Once configured, simply set the environment variable and run as normal:

export LLM_BACKEND=watsonx
python -m rag_system.main api

Or in Python:

import os
os.environ['LLM_BACKEND'] = 'watsonx'

from rag_system.factory import get_agent

# Get agent with Watson X backend
agent = get_agent(mode="default")

# Use as normal
result = agent.run("What is artificial intelligence?")
print(result)

Switching Between Backends

You can easily switch between Ollama and Watson X:

# Use Ollama (local)
export LLM_BACKEND=ollama
python -m rag_system.main api

# Use Watson X (cloud)
export LLM_BACKEND=watsonx
python -m rag_system.main api

Features

The Watson X client supports all the key features used by LocalGPT:

  • ✅ Text generation / completion
  • ✅ Async generation
  • ✅ Streaming responses
  • ✅ Embeddings (if using Watson X embedding models)
  • ✅ Custom generation parameters (temperature, max_tokens, top_p, top_k)
  • ⚠️ Image/multimodal support (limited, depends on model availability)

API Compatibility

The WatsonXClient provides the same interface as OllamaClient:

from rag_system.utils.watsonx_client import WatsonXClient

client = WatsonXClient(
    api_key="your_api_key",
    project_id="your_project_id"
)

# Generate completion
response = client.generate_completion(
    model="ibm/granite-13b-chat-v2",
    prompt="Explain quantum computing"
)

print(response['response'])

# Stream completion
for chunk in client.stream_completion(
    model="ibm/granite-13b-chat-v2",
    prompt="Write a story about AI"
):
    print(chunk, end='', flush=True)

Limitations

  1. Embedding Models: Watson X uses different embedding models than Ollama. Make sure to configure embedding models appropriately in main.py if needed.

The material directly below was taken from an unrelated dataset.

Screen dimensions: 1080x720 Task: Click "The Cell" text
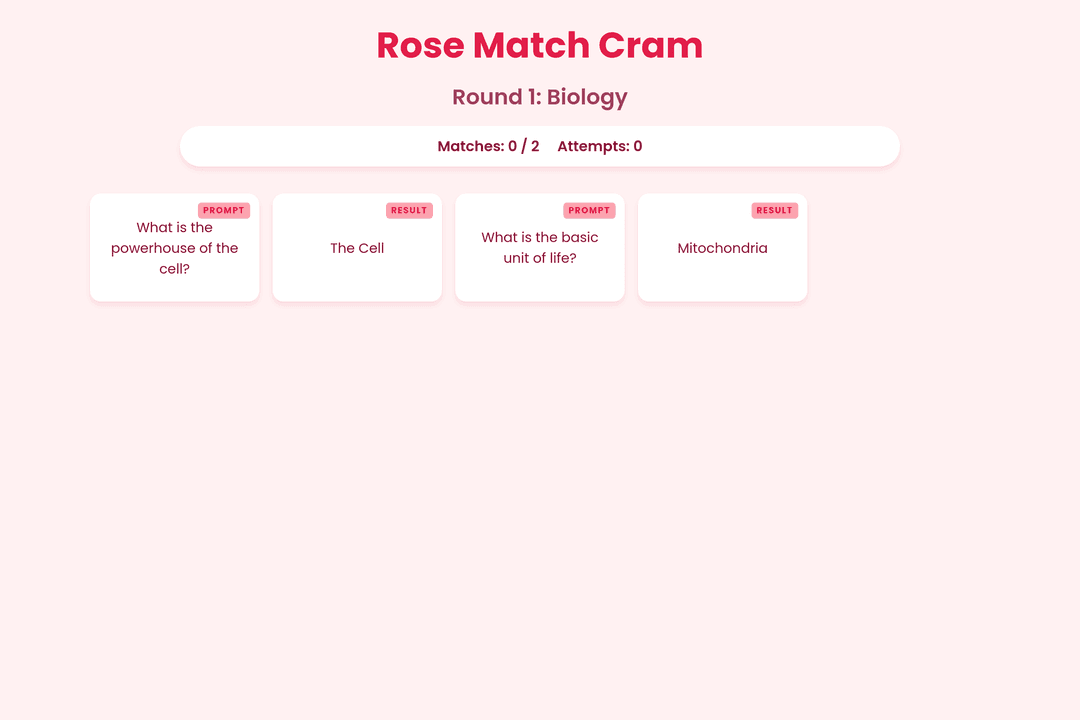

  2. Multimodal Support: Image support varies by model availability in Watson X. Not all Granite models support multimodal inputs.

  3. Streaming: Streaming support depends on the Watson X SDK version and may fall back to returning the full response at once.

  4. Rate Limits: Watson X has API rate limits that may differ from local Ollama usage. Monitor your usage accordingly.

Troubleshooting

Authentication Errors

If you see authentication errors:

  • Verify your API key is correct
  • Check that your project ID matches an existing Watson X project
  • Ensure your IBM Cloud account has Watson X access

Model Not Found

If you get model not found errors:

  • Verify the model ID is correct (e.g., ibm/granite-13b-chat-v2)
  • Check that the model is available in your Watson X instance
  • Some models may require additional permissions

Connection Errors

If you experience connection issues:

  • Check your internet connection
  • Verify the Watson X URL is correct for your region
  • Check IBM Cloud status page for service outages

Cost Considerations

Unlike local Ollama, Watson X is a cloud service with usage-based pricing:

  • Token-based pricing for generation
  • Consider your query volume
  • Monitor usage through IBM Cloud dashboard

Reverting to Ollama

To switch back to local Ollama:

unset LLM_BACKEND  # or set LLM_BACKEND=ollama
python -m rag_system.main api

Support

For Watson X specific issues:

For LocalGPT issues:

Contributing

If you find issues with the Watson X integration or want to add features:

  1. Create an issue describing the problem/feature
  2. Submit a pull request with your changes
  3. Ensure all tests pass

License

This integration follows the same license as LocalGPT (MIT License).